The reason on the new-car side of the equation is that the manufacturers, particularly the domestic manufacturers, have finally been able to more or less match production to market demand.
What this means to the public from a practical perspective is that there are less cars on the blacktop from consumers to pick from, and far less incentives being offered on the cars available.
What this means to the auto manufacturers is that their profit on a per-unit basis is up, way up from previous levels. In the past, the constant state of manufacturing over-capacity meant that the manufacturers were always running some sort of fire sale to shed themselves of excess vehicles, and that meant a lot of incentives doled out to consumers.
According to J.D. Power and Associates, the average retail price of a new domestic vehicle has risen approximately $2000 USD since the same time last year.
Yes, it used to be all about market share for the Detroit Three, but no longer. It is finally about a profitable existence, no matter how the volume shakes out. This new discipline should manifest itself in their marketing programs as well, since the companies can no longer trumpet “the deal”, and will instead have to pitch the car itself.
Good news for the advertising agencies as some of the money previously allocated to rebates and incentives will now go towards marketing the vehicles and the manufacturers thereof.

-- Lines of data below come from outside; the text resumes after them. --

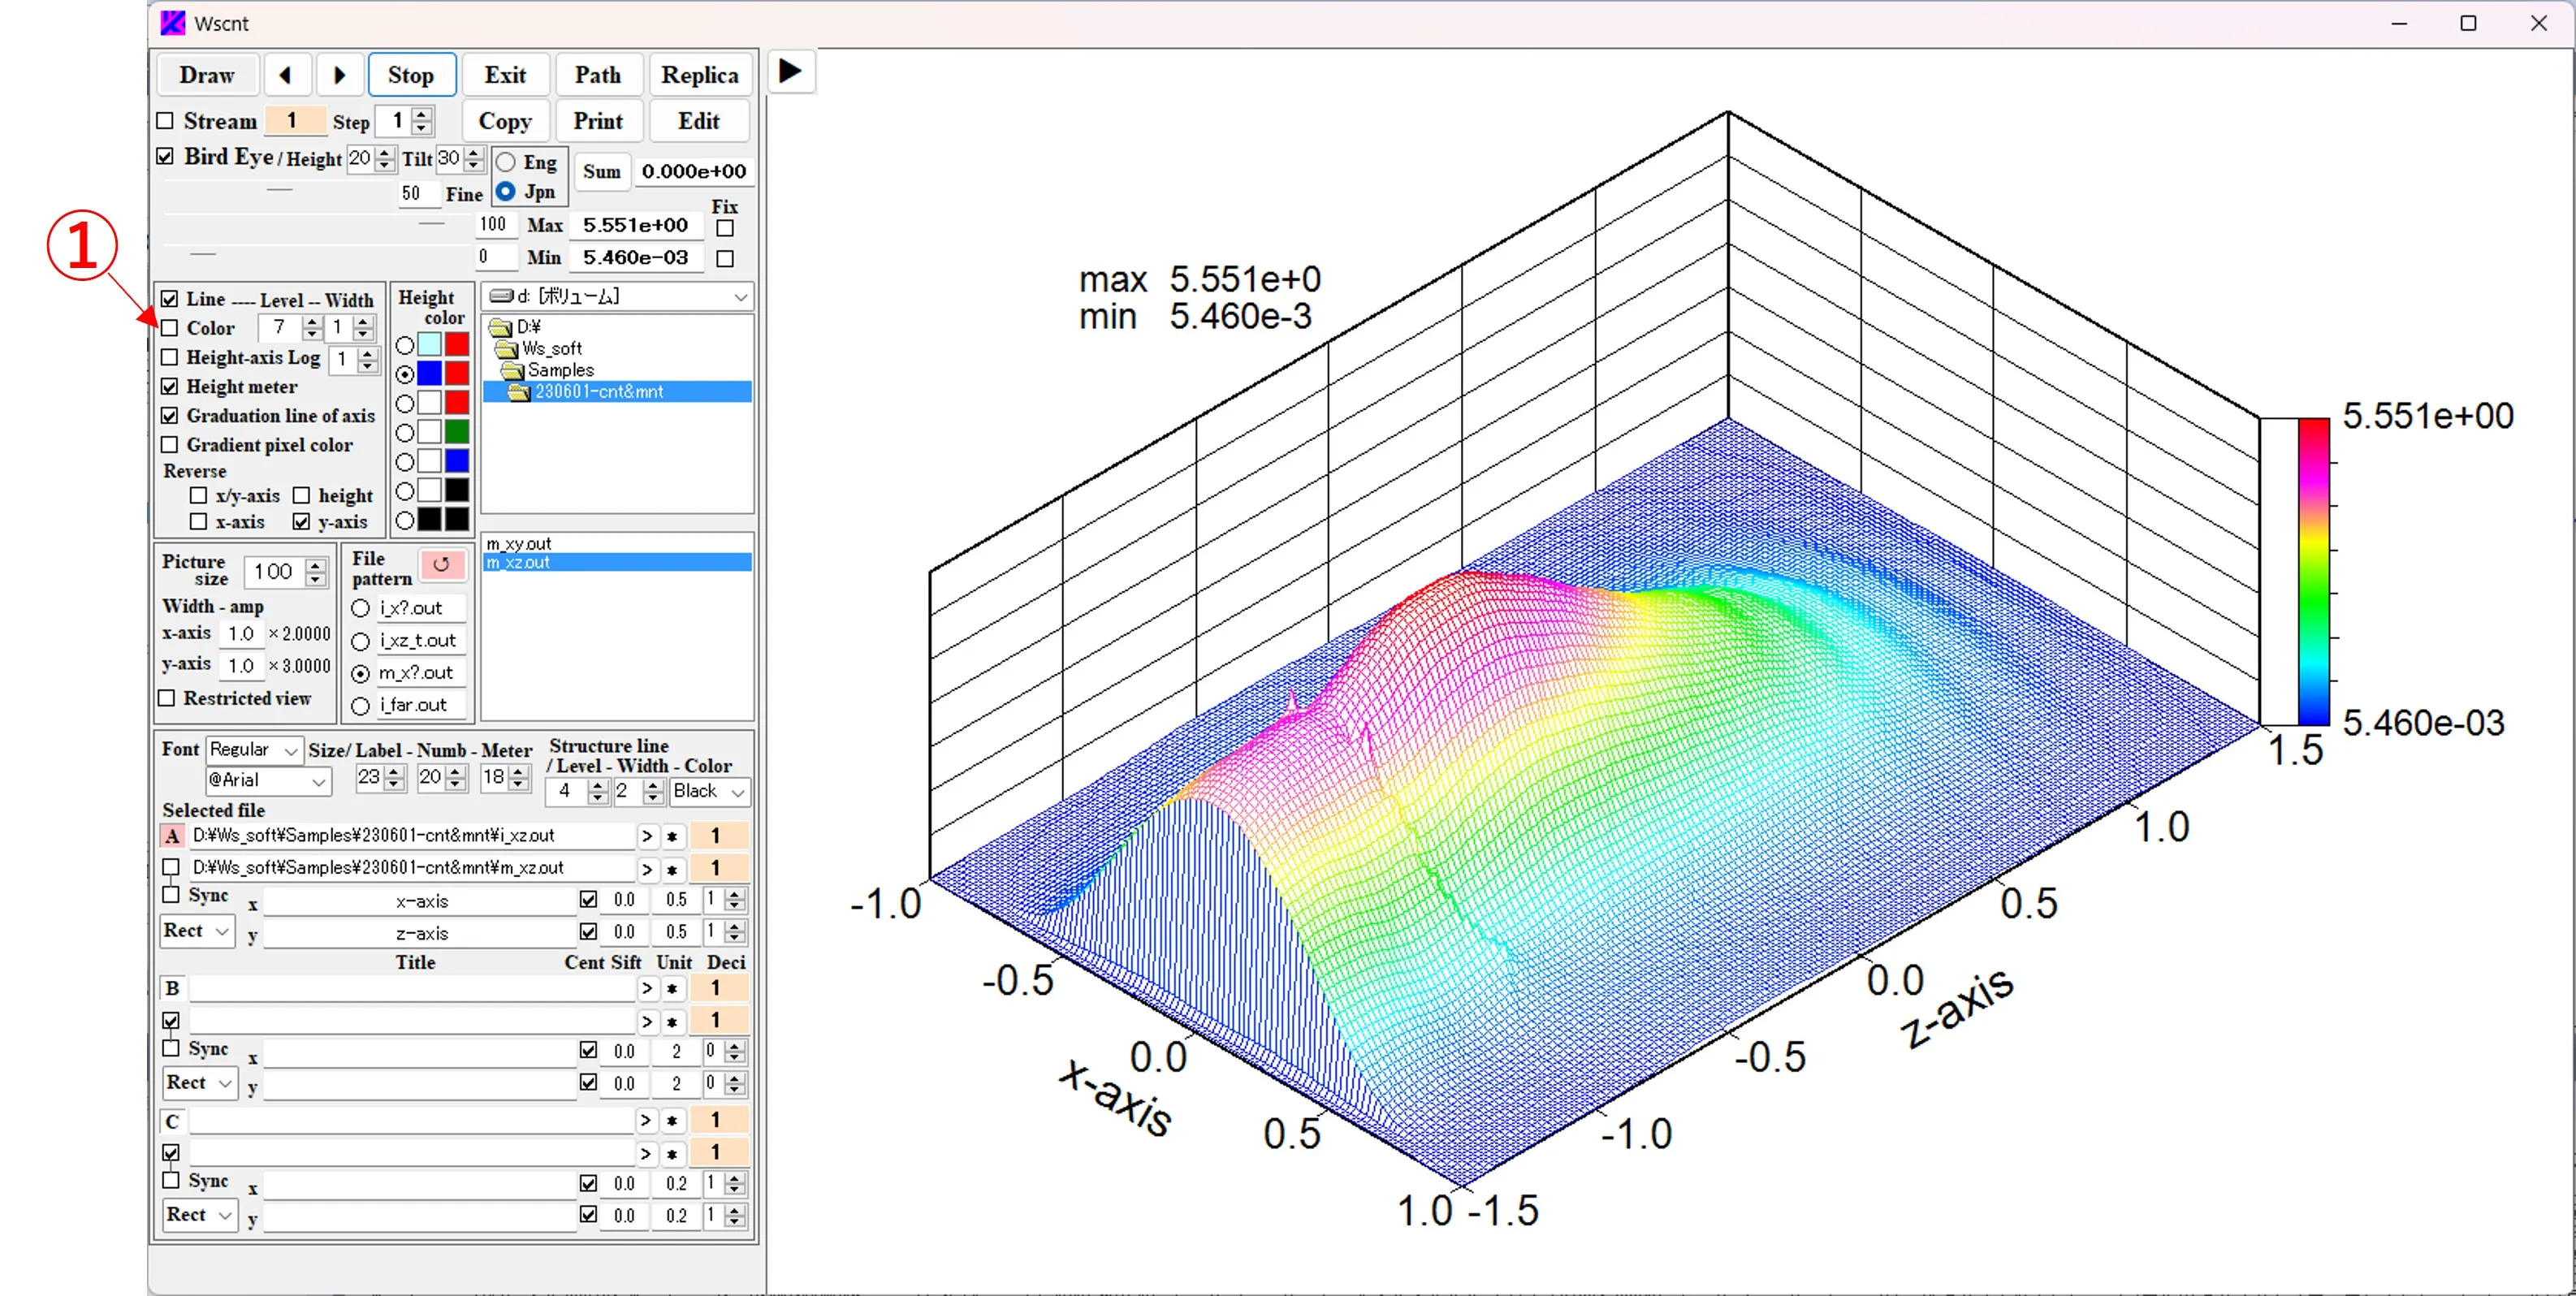This screenshot has width=2576, height=1296.
Task: Click the pink file pattern refresh icon
Action: click(x=441, y=564)
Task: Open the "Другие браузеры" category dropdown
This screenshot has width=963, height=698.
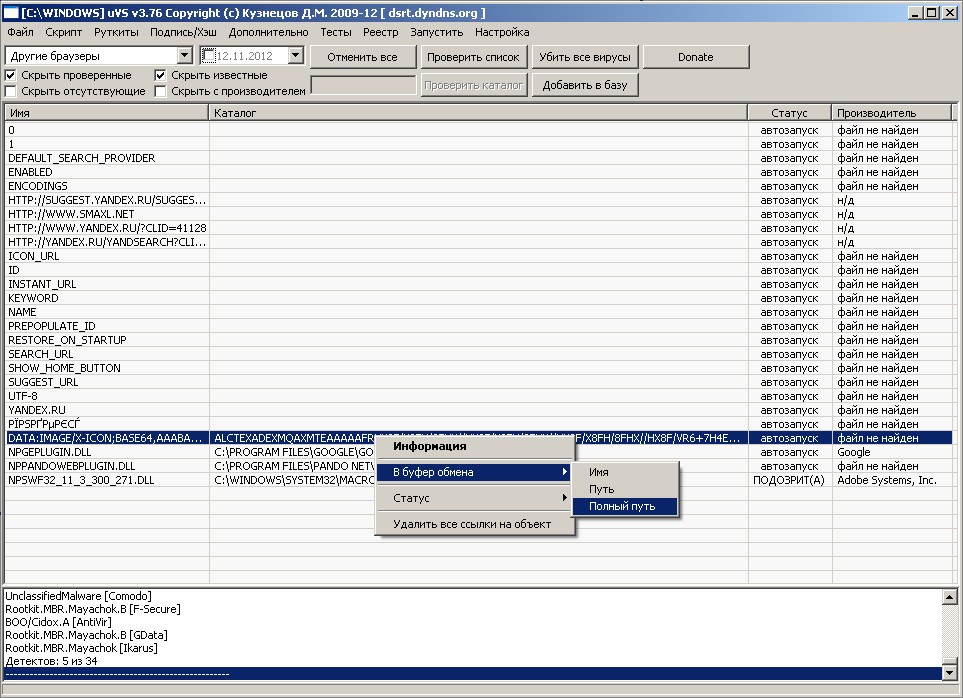Action: 184,57
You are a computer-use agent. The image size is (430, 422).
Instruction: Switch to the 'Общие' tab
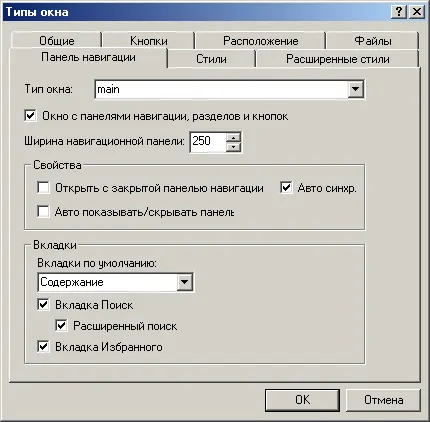[x=57, y=41]
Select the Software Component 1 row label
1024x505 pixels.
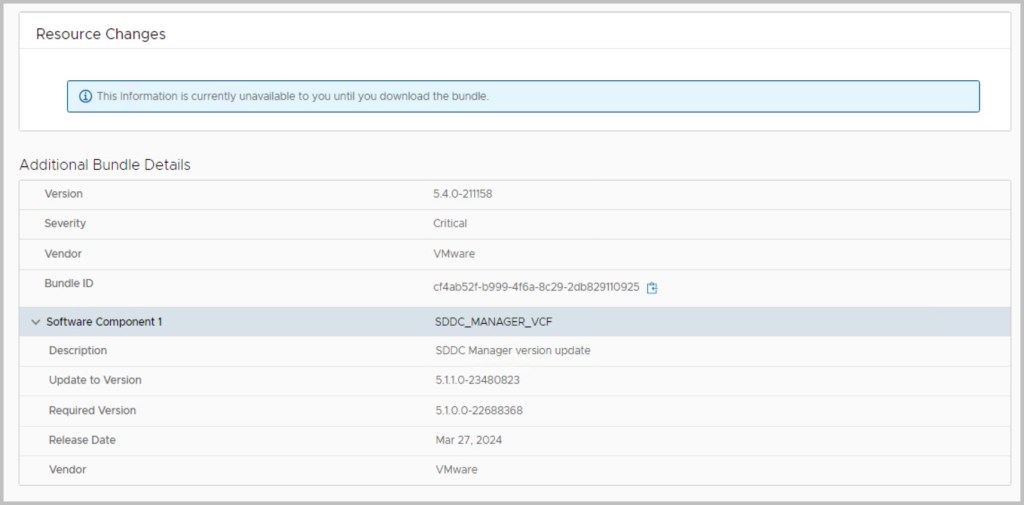tap(104, 322)
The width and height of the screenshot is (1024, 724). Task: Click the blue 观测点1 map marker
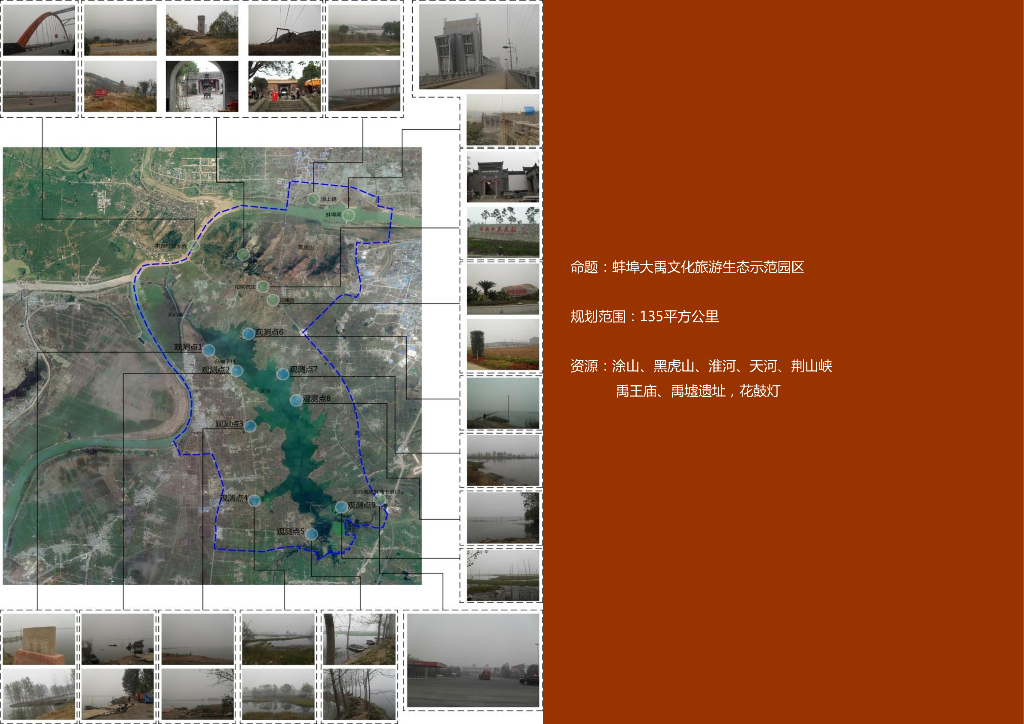point(208,350)
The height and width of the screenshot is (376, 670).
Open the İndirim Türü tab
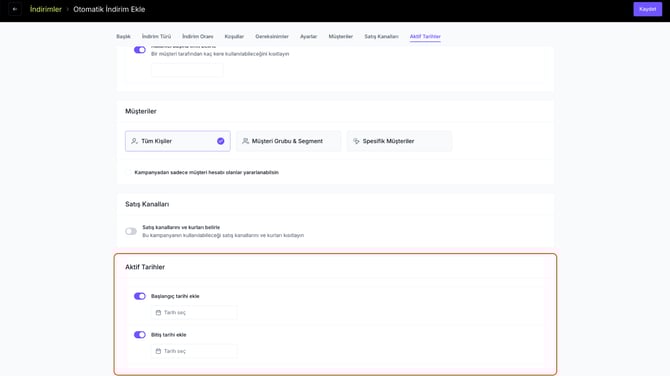click(x=156, y=36)
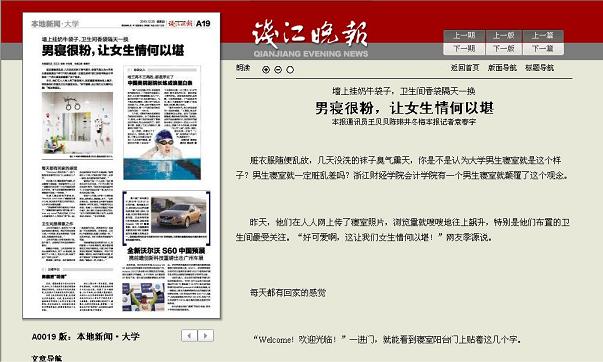The height and width of the screenshot is (362, 603).
Task: Go to next page with right arrow
Action: coord(206,336)
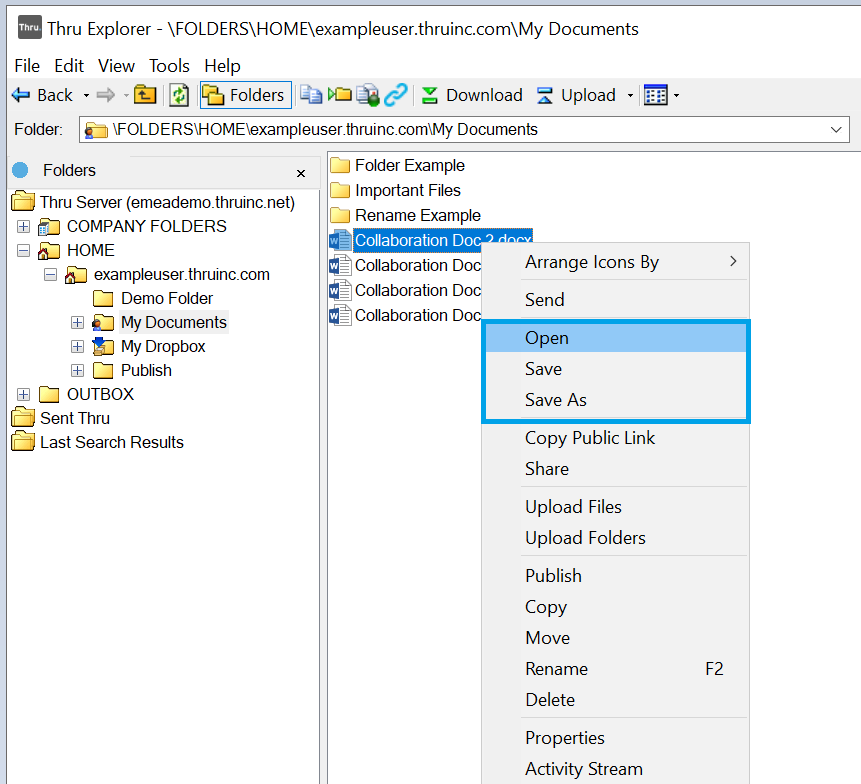Click the blue chain link icon
This screenshot has height=784, width=861.
(396, 95)
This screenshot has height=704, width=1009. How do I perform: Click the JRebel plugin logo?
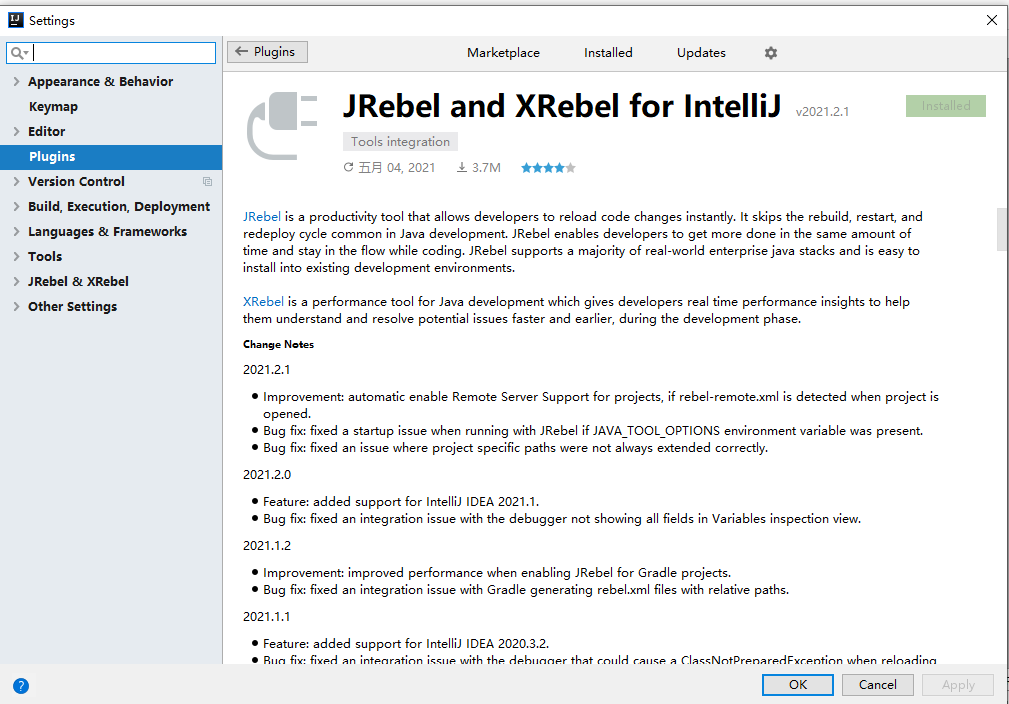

On the used-car side, the dynamic is more straightforward; there simply are not enough used vehicles to go around. Even the recent surge in new-car sales didn’t replenish the inventory of used cars as it usually does, since a high percentage of the trade-ins were crushed under the Cash For Clunkers program.
Prices are up at every large wholesale used car auction company that the dealers use, and still climbing. The practical effect of this diminished supply of used vehicles is that there are fewer cars to pick from on used-car lots across the U.S., and, that the retail prices of those used vehicles are less flexible than in the past.
Consumers have certainly taken notice.
Usually, just some waiting on their part will see the buying public through these moments of market restraint.
Unlike previous periods of inventory drought, however, this one may have real legs, and show some staying power. This could conceivably be the “new normal” at least until the end of 2010, given the economic indicators now in play.
There is the chance that one or more of the manufacturers will mistakenly over-produce between now and then, starting the vicious cycle of sales incentives again, but it seems unlikely in this overly-cautious environment. Good for them, but not so good for consumers that are looking for deals.